Present every line of the listing below as a numbered list, leaving out any blank lines.

*** Data for review Section Begins ***

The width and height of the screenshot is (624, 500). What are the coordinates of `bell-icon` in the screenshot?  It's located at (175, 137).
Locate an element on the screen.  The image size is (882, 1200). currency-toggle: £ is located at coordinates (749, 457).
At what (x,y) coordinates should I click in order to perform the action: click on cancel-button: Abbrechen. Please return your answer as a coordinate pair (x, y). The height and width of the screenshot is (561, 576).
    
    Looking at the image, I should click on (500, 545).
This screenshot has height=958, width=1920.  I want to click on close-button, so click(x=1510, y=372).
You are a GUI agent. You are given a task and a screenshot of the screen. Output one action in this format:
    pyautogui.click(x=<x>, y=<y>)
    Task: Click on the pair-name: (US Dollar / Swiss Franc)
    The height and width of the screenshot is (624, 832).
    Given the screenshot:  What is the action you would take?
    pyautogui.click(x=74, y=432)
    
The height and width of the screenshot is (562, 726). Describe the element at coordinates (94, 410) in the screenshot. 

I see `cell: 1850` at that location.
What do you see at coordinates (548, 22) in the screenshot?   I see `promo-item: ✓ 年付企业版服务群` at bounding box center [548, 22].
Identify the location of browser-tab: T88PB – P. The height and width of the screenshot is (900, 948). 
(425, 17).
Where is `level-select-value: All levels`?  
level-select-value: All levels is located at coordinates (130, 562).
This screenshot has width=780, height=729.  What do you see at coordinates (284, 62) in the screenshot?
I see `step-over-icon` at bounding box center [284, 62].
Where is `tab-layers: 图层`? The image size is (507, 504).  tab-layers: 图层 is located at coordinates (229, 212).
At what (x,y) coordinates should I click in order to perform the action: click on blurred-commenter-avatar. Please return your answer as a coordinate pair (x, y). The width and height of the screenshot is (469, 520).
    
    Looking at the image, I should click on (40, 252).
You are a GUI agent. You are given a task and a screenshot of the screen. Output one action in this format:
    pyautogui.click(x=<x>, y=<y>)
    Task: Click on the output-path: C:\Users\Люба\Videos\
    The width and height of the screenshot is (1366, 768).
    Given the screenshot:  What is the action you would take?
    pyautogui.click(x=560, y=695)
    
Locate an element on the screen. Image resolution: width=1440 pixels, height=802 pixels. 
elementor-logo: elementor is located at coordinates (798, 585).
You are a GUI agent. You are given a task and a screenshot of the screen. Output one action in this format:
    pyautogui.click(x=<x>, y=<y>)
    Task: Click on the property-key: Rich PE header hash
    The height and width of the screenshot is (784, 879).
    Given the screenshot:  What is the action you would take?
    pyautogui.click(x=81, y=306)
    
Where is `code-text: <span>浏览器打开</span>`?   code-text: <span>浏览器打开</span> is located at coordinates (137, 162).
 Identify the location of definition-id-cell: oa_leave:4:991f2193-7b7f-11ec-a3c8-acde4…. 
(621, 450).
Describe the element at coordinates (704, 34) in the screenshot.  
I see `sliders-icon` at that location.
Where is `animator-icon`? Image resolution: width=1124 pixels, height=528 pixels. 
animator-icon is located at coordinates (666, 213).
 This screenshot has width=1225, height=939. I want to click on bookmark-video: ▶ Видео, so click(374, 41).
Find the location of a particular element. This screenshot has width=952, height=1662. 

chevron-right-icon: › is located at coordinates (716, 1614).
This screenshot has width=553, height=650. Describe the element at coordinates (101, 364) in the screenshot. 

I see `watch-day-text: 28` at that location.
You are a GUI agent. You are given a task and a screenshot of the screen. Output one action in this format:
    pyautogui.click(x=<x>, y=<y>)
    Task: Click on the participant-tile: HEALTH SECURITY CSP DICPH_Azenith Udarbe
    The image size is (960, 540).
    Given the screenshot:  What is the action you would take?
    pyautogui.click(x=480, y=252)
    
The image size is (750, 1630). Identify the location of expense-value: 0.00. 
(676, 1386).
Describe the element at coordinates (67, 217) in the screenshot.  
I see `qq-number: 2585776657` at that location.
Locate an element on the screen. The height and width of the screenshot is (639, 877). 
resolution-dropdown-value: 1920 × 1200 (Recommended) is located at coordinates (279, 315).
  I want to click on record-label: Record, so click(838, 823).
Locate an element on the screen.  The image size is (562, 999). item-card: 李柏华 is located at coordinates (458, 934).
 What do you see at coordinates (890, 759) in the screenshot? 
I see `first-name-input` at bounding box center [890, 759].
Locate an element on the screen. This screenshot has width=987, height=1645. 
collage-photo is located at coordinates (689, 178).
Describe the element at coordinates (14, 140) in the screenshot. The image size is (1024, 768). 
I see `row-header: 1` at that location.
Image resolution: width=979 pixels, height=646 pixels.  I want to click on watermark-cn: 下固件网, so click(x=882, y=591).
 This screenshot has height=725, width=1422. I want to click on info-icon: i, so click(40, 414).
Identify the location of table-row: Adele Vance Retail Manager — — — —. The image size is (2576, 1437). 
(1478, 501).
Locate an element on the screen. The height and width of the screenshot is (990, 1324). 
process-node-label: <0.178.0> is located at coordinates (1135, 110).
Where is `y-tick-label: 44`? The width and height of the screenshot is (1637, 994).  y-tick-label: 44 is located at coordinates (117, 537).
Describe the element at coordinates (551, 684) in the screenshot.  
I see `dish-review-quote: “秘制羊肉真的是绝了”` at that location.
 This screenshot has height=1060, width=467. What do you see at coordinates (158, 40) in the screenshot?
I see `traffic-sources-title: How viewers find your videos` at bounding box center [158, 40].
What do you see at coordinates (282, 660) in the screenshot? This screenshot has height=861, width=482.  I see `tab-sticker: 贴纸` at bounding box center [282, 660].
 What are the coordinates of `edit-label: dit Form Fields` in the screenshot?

*** Data for review Section Ends ***

Answer box:
1. The width and height of the screenshot is (624, 500). What are the coordinates of `bell-icon` in the screenshot?  It's located at (175, 137).
2. Locate an element on the screen.  The image size is (882, 1200). currency-toggle: £ is located at coordinates (749, 457).
3. At what (x,y) coordinates should I click in order to perform the action: click on cancel-button: Abbrechen. Please return your answer as a coordinate pair (x, y). The height and width of the screenshot is (561, 576).
4.     Looking at the image, I should click on (500, 545).
5. This screenshot has height=958, width=1920.  I want to click on close-button, so click(x=1510, y=372).
6. You are a GUI agent. You are given a task and a screenshot of the screen. Output one action in this format:
7.     pyautogui.click(x=<x>, y=<y>)
8.     Task: Click on the pair-name: (US Dollar / Swiss Franc)
9.     The height and width of the screenshot is (624, 832).
10.     Given the screenshot:  What is the action you would take?
11.     pyautogui.click(x=74, y=432)
12. The height and width of the screenshot is (562, 726). Describe the element at coordinates (94, 410) in the screenshot. 
13. I see `cell: 1850` at that location.
14. What do you see at coordinates (548, 22) in the screenshot?   I see `promo-item: ✓ 年付企业版服务群` at bounding box center [548, 22].
15. Identify the location of browser-tab: T88PB – P. The height and width of the screenshot is (900, 948). 
16. (425, 17).
17. Where is `level-select-value: All levels`?  
18. level-select-value: All levels is located at coordinates (130, 562).
19. This screenshot has width=780, height=729.  What do you see at coordinates (284, 62) in the screenshot?
20. I see `step-over-icon` at bounding box center [284, 62].
21. Where is `tab-layers: 图层`? The image size is (507, 504).  tab-layers: 图层 is located at coordinates (229, 212).
22. At what (x,y) coordinates should I click in order to perform the action: click on blurred-commenter-avatar. Please return your answer as a coordinate pair (x, y). The width and height of the screenshot is (469, 520).
23.     Looking at the image, I should click on (40, 252).
24. You are a GUI agent. You are given a task and a screenshot of the screen. Output one action in this format:
25.     pyautogui.click(x=<x>, y=<y>)
26.     Task: Click on the output-path: C:\Users\Люба\Videos\
27.     The width and height of the screenshot is (1366, 768).
28.     Given the screenshot:  What is the action you would take?
29.     pyautogui.click(x=560, y=695)
30. Locate an element on the screen. Image resolution: width=1440 pixels, height=802 pixels. 
31. elementor-logo: elementor is located at coordinates (798, 585).
32. You are a GUI agent. You are given a task and a screenshot of the screen. Output one action in this format:
33.     pyautogui.click(x=<x>, y=<y>)
34.     Task: Click on the property-key: Rich PE header hash
35.     The height and width of the screenshot is (784, 879).
36.     Given the screenshot:  What is the action you would take?
37.     pyautogui.click(x=81, y=306)
38. Where is `code-text: <span>浏览器打开</span>`?   code-text: <span>浏览器打开</span> is located at coordinates (137, 162).
39.  Identify the location of definition-id-cell: oa_leave:4:991f2193-7b7f-11ec-a3c8-acde4…. 
40. (621, 450).
41. Describe the element at coordinates (704, 34) in the screenshot.  
42. I see `sliders-icon` at that location.
43. Where is `animator-icon`? Image resolution: width=1124 pixels, height=528 pixels. 
44. animator-icon is located at coordinates (666, 213).
45.  This screenshot has width=1225, height=939. I want to click on bookmark-video: ▶ Видео, so click(374, 41).
46. Find the location of a particular element. This screenshot has width=952, height=1662. 
47. chevron-right-icon: › is located at coordinates (716, 1614).
48. This screenshot has width=553, height=650. Describe the element at coordinates (101, 364) in the screenshot. 
49. I see `watch-day-text: 28` at that location.
50. You are a GUI agent. You are given a task and a screenshot of the screen. Output one action in this format:
51.     pyautogui.click(x=<x>, y=<y>)
52.     Task: Click on the participant-tile: HEALTH SECURITY CSP DICPH_Azenith Udarbe
53.     The image size is (960, 540).
54.     Given the screenshot:  What is the action you would take?
55.     pyautogui.click(x=480, y=252)
56. The image size is (750, 1630). Identify the location of expense-value: 0.00. 
57. (676, 1386).
58. Describe the element at coordinates (67, 217) in the screenshot.  
59. I see `qq-number: 2585776657` at that location.
60. Locate an element on the screen. The height and width of the screenshot is (639, 877). 
61. resolution-dropdown-value: 1920 × 1200 (Recommended) is located at coordinates (279, 315).
62.   I want to click on record-label: Record, so click(838, 823).
63. Locate an element on the screen.  The image size is (562, 999). item-card: 李柏华 is located at coordinates (458, 934).
64.  What do you see at coordinates (890, 759) in the screenshot? 
65. I see `first-name-input` at bounding box center [890, 759].
66. Locate an element on the screen. This screenshot has width=987, height=1645. 
67. collage-photo is located at coordinates (689, 178).
68. Describe the element at coordinates (14, 140) in the screenshot. The image size is (1024, 768). 
69. I see `row-header: 1` at that location.
70. Image resolution: width=979 pixels, height=646 pixels.  I want to click on watermark-cn: 下固件网, so click(x=882, y=591).
71.  This screenshot has height=725, width=1422. I want to click on info-icon: i, so click(40, 414).
72. Identify the location of table-row: Adele Vance Retail Manager — — — —. The image size is (2576, 1437). 
73. (1478, 501).
74. Locate an element on the screen. The height and width of the screenshot is (990, 1324). 
75. process-node-label: <0.178.0> is located at coordinates (1135, 110).
76. Where is `y-tick-label: 44`? The width and height of the screenshot is (1637, 994).  y-tick-label: 44 is located at coordinates (117, 537).
77. Describe the element at coordinates (551, 684) in the screenshot.  
78. I see `dish-review-quote: “秘制羊肉真的是绝了”` at that location.
79.  This screenshot has height=1060, width=467. What do you see at coordinates (158, 40) in the screenshot?
80. I see `traffic-sources-title: How viewers find your videos` at bounding box center [158, 40].
81. What do you see at coordinates (282, 660) in the screenshot? This screenshot has height=861, width=482.  I see `tab-sticker: 贴纸` at bounding box center [282, 660].
82.  What are the coordinates of `edit-label: dit Form Fields` in the screenshot?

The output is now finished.